> DOCUMENT EXCERPT
* begin *

Unfortunately the same pattern is emerging in the US approach to the Israeli elections. The hero in Israel - the former prime minister Yitzhak Rabin - has already been shot. His Labour party colleague, and architect of the Middle East peace process, Shimon Peres, has inherited the mantle of US support, as well as the country's interim leadership. But the vehemence of the American endorsement may also prove to have been a mistake.
Compared with his main opponent Mr Netanyahu, Mr Peres is the good guy. Peres remains committed to the Oslo accord, allowing gradual self-rule for the Palestinians and providing the best chance for peace in the Middle East for years. Were the hard-line Mr Netanyahu and his Likud party to be elected (polls suggest this is possible) the Olso accord would rapidly collapse, and with it Yasser Arafat's credibility with his people, having stuck his neck out for the accord. Bleak prospects.
Hence the wholehearted support from the US for Israel under Peres. Recent bus-bombings by Palestinian extremists ignited Israeli fears for their security and rocked Peres's support. So when, to bolster his domestic political position, Peres launched attacks on southern Lebanon and bombed innocent civilians in Qana, the US did not bat an eyelid.
Not only was the US endorsing atrocities, it was also undermining the long-term prospects for peace in the Middle East. True, Oslo may collapse if Peres is not elected, but at this rate it will also collapse if he is. The bombing alienated Palestinians who were otherwise prepared to negotiate, and removed any possibility for the US to play the "honest broker" role in further mediations.

* end *

Records in a dataset:
* begin *

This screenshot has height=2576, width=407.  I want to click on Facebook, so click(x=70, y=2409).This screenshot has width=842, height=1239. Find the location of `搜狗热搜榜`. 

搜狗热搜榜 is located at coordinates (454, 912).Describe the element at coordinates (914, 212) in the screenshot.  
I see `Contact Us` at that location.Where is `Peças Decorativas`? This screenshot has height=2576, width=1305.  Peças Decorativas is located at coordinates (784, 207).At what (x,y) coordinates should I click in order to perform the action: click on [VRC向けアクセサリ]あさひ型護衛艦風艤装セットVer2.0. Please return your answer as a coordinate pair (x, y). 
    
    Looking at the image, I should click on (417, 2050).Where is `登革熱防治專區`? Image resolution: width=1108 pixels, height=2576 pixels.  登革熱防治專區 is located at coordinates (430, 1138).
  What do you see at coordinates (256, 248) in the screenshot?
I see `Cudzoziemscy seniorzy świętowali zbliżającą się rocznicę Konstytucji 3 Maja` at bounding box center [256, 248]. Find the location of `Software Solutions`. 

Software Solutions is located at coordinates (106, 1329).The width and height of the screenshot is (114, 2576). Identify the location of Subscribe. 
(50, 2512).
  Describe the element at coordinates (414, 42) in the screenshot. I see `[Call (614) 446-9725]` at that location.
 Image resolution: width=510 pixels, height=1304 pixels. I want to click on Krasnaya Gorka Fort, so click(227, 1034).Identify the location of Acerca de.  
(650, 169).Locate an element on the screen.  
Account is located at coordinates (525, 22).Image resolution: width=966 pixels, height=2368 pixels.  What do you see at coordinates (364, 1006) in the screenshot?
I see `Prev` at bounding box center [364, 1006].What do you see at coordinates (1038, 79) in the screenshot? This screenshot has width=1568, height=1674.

* end *

> CHALLENGES
1. Reproduce verbatim the passage of the commentary on US policy toward the Israeli elections from "Not only was" to "in further mediations.".
2. According to the commentary on US policy toward the Israeli elections, where did Peres bomb innocent civilians?
3. Extend the commentary on US policy toward the Israeli elections beyond its final sentence.

> THE REPLIES
1.
Not only was the US endorsing atrocities, it was also undermining the long-term prospects for peace in the Middle East. True, Oslo may collapse if Peres is not elected, but at this rate it will also collapse if he is. The bombing alienated Palestinians who were otherwise prepared to negotiate, and removed any possibility for the US to play the "honest broker" role in further mediations.

2. In Qana, during attacks on southern Lebanon.

3.
In the Russian and the Israeli elections, the West is right to hope for the victory of particular candidates. But the US should beware elevating its preferred candidate to the good guy who (at least up until the election) can do no wrong.
Such short-termism in US foreign policy has a whiff of domestic electioneering about it, too. Regardless of long-term prospects for peace and stability Bill Clinton is most concerned to prevent a return to Communism in Russia and the collapse of the Oslo accord before November's US presidential elections. A high-profile foreign policy failure would hand ammunition to the Republicans.
Ultimately in the US, in Israel and in Russia, politicians good and bad are all dancing in anticipation of the wishes of their electorates. And as we may yet discover in Britain to our cost, governments desperate to stay in power are easily tempted to manipulate the more unpleasant sentiments and anxieties among their voters. Such are the perils and privileges of democracy.